All in all – you definitely won’t be bored while studying in England!

Exchanges and travel

An incredible advantage of studying abroad is the opportunity to travel. Just going to university is already an amazing adventure, but there will be even more opportunities to travel during your studies! English universities have partner universities all over the world, enabling their students to travel to countries such as China, Indonesia, Singapore and Australia. In addition to long-term trips, shorter trips are organised, such as volunteering in Jordan and summer schools. Sound appealing?

Learning languages

Fluent English, in addition to Russian, Spanish, Mandarin or Arabic – who among us wouldn’t want to be able to boast such qualifications? A perfect command of English is just one of the skills you will acquire during your studies. Most universities offer a wide range of language courses at different levels that you can take as part of your coursework.

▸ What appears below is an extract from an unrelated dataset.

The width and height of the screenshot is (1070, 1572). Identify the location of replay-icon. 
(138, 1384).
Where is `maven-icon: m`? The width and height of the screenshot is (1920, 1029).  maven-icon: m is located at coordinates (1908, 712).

Loose contact with lecturers

University lecturers in England are very friendly and open. Students address them as ‘you’ and lectures and exercises often take place in a very relaxed atmosphere. Lecturers are happy to arrange with their students to meet outside the university, go on trips together and go to the pub. They also make sure to keep in touch with students who have already completed their studies – through social networks or emails.



High-tech equipment

British universities have state-of-the-art laboratories, studios and art studios, equipped with high-end equipment and technology. You will not only have the opportunity to work with such infrastructure during classes – most universities also allow their students to use them independently for project preparation or in their free time to study on their own. University libraries are also well-equipped – there are state-of-the-art computers that students can often use 24 hours a day (especially during the credit period).

Diversity of cultures

While studying in England, you will come into contact with people from many cultures, countries and backgrounds. As a result, you will learn how to cope when working in a diverse team, find out what life is like in other regions of the world, learn tolerance, and broaden your horizons. Making friends with foreigners is also a great opportunity to polish your language or travel together. Studying in England will open up the world to you!